L’obbedienza a Dio nella nostra vita
Una definizione
Un prestare ascolto a Dio che parla nella Chiesa attraverso il suo Spirito, il quale illumina le parole di Gesù e di tutta la Scrittura e conferisce ad esse autorità, facendone canali della vivente e attuale volontà di Dio per noi.
Ciò è possibile se si crede fermamente che Cristo risorto esercita la sua signoria sulla Chiesa (“parla il Signore Dio degli dei e non sta in silenzio” Sal. 50).
Quando San Francesco entra in chiesa e sente proclamare il vangelo che dice: “Non prendete nulla per il viaggio, né bisaccia, né bastone, né pane, né denaro…”. Sente tutto questo rivolto a sé e dice. “questo voglio, questo chiedo, questo bramo di fare con tutto il cuore!”.
Quando il giovane Antonio entra in una chiesa di Alessandria di Egitto e sente proclamare il vangelo: Va’, vendi tutto quello che hai; donalo ai poveri, poi vieni e seguimi”. Prende questa parola del vangelo come rivolta a lui e si fa monaco.
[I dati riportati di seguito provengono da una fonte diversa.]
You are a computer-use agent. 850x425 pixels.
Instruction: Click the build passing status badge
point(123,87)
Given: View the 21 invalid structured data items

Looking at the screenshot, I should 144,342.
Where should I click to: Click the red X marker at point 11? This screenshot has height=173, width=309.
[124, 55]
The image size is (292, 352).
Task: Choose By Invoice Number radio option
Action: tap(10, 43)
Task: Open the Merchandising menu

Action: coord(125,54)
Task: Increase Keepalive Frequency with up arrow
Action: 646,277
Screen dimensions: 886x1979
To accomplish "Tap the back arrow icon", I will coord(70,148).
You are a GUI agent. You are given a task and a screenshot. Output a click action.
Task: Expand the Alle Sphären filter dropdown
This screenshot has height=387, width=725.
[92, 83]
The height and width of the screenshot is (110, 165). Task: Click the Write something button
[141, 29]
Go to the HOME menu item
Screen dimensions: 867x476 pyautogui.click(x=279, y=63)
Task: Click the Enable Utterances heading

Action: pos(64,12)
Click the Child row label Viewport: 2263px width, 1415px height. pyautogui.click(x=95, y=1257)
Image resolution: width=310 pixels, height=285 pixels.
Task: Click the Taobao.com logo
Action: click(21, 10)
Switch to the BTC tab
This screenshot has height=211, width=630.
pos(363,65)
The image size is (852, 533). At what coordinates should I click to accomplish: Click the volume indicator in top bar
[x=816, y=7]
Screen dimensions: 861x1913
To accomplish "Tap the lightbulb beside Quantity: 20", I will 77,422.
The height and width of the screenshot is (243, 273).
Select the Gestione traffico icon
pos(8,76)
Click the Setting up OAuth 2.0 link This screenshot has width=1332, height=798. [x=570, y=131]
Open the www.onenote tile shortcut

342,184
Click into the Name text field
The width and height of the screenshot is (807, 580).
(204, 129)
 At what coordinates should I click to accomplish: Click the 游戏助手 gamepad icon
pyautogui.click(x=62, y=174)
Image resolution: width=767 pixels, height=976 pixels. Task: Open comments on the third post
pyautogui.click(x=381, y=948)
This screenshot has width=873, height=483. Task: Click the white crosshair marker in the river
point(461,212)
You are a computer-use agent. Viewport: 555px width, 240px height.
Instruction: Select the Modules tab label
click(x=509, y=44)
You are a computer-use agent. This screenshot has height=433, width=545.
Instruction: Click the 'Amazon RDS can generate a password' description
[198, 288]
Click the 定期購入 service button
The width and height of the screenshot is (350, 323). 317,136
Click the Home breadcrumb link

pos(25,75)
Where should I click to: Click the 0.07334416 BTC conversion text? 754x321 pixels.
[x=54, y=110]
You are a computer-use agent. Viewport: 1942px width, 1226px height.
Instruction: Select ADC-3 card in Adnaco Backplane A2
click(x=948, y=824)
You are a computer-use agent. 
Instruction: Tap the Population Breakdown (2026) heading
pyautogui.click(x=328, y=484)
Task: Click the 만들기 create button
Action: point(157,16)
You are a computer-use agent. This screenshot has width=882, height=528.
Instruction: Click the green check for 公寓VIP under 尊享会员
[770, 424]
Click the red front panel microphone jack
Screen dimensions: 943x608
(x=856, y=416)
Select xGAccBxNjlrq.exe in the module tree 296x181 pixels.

Quando noi siamo stati chiamati abbiamo obbedito a Dio e alla sua parola come rivolta a noi: e non è stato possibile dire di no. Ma questo deve continuare per tutta la vita.
Senza dimenticare il rapporto che la parola di Dio ha con la Chiesa e, dunque, con la parola degli uomini.
E in caso di conflitto?
Che cosa fece Gesù in questo caso? Egli accettò l’obbedienza esterna e si sottomise agli uomini, ma così facendo non rinnegò ma compì la volontà del Padre.
La misura e il criterio dell’obbedienza a Dio è la sofferenza.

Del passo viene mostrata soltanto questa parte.